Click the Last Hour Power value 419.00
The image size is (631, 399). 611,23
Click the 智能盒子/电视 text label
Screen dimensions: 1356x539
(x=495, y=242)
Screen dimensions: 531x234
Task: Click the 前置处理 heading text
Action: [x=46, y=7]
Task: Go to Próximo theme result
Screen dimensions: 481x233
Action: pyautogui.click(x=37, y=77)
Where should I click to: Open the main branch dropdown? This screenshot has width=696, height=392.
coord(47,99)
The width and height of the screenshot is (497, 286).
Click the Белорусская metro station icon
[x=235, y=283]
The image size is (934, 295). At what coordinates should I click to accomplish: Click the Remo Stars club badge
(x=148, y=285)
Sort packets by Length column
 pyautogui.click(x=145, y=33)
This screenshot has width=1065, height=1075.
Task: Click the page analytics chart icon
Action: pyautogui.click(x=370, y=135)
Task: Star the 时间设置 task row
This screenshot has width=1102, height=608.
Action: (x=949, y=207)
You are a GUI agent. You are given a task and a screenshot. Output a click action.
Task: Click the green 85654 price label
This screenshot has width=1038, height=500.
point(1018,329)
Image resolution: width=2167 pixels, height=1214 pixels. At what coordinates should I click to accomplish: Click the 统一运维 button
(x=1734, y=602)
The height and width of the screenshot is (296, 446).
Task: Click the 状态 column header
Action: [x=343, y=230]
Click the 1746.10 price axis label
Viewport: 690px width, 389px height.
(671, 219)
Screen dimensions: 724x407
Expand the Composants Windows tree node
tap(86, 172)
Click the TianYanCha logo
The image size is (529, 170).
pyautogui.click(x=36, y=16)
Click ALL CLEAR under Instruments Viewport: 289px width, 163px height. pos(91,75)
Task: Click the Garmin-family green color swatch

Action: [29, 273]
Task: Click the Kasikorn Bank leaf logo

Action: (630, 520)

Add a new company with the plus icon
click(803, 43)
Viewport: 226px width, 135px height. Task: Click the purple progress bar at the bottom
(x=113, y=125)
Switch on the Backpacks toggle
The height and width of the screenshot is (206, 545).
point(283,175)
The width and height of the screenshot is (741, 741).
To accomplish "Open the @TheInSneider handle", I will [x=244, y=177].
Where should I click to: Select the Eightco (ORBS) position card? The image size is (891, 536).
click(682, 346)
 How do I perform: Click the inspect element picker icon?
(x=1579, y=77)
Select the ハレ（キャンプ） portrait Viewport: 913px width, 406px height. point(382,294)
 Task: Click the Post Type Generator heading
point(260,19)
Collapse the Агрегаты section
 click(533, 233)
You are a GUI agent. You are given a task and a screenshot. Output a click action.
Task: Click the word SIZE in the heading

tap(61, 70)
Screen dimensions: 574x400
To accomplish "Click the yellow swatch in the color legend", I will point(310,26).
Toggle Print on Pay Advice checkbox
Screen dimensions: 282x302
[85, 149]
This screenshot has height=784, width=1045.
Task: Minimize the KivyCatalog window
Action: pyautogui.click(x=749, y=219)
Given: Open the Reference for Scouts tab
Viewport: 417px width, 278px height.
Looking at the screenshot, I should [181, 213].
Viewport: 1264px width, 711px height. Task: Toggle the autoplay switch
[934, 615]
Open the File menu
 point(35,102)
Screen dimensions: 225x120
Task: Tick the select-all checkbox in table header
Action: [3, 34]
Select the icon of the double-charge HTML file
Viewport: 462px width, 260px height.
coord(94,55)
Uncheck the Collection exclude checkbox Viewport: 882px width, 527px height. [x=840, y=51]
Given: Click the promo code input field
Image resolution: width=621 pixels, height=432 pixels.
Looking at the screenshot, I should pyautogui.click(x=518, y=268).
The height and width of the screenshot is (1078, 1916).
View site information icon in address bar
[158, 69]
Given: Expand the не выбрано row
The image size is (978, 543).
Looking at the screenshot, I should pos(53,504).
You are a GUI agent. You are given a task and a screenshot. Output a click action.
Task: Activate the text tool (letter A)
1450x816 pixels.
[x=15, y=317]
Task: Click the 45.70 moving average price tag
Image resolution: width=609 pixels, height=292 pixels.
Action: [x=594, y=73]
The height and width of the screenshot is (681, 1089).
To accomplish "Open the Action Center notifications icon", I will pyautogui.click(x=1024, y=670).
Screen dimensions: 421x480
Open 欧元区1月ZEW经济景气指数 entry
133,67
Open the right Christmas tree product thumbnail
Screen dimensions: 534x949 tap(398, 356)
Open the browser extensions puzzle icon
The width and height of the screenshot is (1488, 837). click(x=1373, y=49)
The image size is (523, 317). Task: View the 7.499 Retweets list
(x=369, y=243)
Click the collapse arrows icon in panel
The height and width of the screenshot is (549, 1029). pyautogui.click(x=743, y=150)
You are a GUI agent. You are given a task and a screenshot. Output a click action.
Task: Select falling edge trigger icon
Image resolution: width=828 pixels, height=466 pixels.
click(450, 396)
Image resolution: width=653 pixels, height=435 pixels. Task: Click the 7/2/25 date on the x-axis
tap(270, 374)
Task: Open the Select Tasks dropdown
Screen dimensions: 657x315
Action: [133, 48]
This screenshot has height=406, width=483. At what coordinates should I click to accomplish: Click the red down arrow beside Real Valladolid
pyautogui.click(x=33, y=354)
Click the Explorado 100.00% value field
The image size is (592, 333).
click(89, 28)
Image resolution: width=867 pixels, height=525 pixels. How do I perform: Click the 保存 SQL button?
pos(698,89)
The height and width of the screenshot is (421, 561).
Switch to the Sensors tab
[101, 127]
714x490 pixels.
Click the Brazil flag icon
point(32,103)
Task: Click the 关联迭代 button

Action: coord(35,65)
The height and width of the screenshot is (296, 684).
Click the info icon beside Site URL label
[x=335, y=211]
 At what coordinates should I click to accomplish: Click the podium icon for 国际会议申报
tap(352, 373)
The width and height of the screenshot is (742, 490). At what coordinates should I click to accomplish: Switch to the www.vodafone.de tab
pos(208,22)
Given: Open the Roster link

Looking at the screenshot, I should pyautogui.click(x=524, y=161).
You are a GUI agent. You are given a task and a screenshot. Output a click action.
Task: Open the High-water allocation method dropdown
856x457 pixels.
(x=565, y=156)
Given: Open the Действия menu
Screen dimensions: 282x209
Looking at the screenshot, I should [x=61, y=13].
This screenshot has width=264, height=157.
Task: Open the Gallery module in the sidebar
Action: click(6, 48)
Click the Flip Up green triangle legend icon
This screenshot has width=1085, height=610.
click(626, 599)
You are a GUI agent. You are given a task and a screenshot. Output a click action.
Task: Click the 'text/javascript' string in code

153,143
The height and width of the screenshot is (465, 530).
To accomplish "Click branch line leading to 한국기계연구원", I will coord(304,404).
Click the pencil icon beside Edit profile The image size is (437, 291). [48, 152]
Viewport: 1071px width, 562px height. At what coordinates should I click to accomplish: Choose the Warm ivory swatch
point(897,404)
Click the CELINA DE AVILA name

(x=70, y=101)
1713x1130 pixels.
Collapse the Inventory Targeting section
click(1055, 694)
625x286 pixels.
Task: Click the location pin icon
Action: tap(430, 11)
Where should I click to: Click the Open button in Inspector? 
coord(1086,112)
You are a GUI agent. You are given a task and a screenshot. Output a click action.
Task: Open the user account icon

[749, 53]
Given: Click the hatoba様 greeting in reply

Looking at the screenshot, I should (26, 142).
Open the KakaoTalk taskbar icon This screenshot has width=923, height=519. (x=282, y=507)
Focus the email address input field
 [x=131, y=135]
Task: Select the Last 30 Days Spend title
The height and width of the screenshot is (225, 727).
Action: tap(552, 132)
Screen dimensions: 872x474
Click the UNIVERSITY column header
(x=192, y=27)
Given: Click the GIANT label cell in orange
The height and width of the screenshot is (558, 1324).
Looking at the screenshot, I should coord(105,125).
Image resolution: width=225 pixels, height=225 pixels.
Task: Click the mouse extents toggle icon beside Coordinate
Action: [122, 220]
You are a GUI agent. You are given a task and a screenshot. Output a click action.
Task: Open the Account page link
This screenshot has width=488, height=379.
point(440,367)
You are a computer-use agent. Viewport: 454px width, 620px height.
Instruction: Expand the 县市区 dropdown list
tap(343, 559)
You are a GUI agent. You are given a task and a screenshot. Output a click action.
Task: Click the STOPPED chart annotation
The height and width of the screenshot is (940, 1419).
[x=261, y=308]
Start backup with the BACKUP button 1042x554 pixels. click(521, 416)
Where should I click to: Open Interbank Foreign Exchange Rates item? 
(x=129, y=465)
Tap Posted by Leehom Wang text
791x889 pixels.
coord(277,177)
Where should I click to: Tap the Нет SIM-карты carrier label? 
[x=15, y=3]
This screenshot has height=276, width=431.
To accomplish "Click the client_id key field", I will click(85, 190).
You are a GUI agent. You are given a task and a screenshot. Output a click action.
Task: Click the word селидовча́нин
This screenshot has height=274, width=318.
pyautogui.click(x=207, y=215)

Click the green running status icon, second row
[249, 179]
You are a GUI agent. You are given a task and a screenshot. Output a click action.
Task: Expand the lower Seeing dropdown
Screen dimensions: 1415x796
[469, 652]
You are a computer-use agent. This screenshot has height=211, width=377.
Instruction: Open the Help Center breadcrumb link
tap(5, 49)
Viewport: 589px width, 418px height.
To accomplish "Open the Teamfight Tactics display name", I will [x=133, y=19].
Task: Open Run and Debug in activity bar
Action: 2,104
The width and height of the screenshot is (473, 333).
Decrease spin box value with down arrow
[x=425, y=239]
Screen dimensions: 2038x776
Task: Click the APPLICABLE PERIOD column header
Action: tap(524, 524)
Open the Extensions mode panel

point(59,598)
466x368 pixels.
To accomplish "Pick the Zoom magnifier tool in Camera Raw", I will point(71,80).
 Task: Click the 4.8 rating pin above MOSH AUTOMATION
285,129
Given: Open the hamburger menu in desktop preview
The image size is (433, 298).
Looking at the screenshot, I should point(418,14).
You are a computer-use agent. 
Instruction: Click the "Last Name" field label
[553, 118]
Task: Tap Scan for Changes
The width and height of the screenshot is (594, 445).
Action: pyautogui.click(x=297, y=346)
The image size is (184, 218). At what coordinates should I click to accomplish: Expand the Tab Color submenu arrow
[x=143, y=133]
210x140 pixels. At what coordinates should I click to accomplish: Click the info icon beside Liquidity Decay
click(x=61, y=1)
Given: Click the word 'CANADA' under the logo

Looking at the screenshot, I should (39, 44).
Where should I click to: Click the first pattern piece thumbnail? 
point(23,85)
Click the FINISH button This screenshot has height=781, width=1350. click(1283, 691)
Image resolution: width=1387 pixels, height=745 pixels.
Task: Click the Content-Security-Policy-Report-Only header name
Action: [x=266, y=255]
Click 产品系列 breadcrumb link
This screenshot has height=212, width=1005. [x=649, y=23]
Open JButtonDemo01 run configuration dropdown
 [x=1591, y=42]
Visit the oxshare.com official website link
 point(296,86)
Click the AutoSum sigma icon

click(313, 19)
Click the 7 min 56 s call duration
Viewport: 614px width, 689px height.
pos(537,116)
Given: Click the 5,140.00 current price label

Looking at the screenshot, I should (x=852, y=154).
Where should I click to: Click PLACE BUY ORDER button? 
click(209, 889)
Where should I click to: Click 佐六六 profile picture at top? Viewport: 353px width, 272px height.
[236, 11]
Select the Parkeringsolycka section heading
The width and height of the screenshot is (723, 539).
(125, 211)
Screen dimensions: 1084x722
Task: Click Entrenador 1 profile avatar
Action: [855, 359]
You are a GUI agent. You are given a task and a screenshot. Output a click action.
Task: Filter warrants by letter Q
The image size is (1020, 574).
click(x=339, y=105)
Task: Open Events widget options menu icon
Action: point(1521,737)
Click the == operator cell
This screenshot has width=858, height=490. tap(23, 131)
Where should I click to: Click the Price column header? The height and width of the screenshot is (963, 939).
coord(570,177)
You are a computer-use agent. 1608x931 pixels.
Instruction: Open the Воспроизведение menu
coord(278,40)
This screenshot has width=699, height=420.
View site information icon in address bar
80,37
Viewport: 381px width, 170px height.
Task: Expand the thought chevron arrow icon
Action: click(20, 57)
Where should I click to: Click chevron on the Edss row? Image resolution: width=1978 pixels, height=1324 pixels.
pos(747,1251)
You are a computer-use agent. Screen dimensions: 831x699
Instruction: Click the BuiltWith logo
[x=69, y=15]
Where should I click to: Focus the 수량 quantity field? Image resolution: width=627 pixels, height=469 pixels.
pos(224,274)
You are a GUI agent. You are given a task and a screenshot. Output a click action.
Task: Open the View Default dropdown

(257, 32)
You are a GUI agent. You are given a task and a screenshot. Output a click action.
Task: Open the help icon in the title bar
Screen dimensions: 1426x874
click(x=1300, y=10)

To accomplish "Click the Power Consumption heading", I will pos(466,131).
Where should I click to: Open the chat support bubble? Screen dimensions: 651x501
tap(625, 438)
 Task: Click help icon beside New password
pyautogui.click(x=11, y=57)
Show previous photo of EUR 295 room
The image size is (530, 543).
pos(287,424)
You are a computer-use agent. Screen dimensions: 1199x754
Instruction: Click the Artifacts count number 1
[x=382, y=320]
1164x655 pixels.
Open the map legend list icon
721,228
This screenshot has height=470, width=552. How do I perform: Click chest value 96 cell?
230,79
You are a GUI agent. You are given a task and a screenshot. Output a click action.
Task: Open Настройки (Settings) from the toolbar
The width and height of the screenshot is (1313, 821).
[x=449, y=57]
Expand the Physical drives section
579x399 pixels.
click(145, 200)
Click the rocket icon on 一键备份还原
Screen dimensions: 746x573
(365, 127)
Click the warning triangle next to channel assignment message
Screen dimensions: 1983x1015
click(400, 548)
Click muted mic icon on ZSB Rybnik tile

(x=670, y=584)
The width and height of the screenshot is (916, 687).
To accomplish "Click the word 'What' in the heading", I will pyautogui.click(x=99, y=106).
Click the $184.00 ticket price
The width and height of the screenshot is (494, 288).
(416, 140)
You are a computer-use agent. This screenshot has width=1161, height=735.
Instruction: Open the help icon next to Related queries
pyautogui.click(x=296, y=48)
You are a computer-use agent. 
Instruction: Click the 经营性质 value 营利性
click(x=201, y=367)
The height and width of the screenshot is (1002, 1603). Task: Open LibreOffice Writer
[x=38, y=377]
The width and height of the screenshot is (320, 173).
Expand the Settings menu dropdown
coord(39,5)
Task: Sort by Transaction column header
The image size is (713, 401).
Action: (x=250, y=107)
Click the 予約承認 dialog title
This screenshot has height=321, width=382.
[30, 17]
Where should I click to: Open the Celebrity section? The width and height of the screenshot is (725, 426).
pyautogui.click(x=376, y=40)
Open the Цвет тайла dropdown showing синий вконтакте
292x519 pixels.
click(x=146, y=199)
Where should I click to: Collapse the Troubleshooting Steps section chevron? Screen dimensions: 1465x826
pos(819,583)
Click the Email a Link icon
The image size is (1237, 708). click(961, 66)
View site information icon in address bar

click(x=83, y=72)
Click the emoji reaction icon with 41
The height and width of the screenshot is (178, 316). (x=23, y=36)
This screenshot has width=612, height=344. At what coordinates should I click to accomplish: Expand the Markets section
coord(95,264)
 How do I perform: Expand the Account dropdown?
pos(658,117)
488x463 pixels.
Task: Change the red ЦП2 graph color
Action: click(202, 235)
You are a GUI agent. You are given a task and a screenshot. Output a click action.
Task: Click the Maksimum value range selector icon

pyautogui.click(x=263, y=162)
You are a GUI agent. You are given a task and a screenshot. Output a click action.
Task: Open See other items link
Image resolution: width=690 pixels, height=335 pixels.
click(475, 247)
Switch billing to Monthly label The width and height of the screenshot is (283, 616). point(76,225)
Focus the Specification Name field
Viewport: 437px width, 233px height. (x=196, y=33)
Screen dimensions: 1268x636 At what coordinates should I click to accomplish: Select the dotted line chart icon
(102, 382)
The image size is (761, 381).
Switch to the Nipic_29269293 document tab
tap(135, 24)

* Work instructions *
Update the lines of the material from the one containing "Task: Star the 时间设置 task row" through the one containing "point(1018,329)", inclusive, replacing "green" with "blue" and leaving everything else unchanged. Return only those lines.

* Finished exercise *
Task: Star the 时间设置 task row
This screenshot has width=1102, height=608.
Action: (x=949, y=207)
You are a GUI agent. You are given a task and a screenshot. Output a click action.
Task: Click the blue 85654 price label
This screenshot has width=1038, height=500.
point(1018,329)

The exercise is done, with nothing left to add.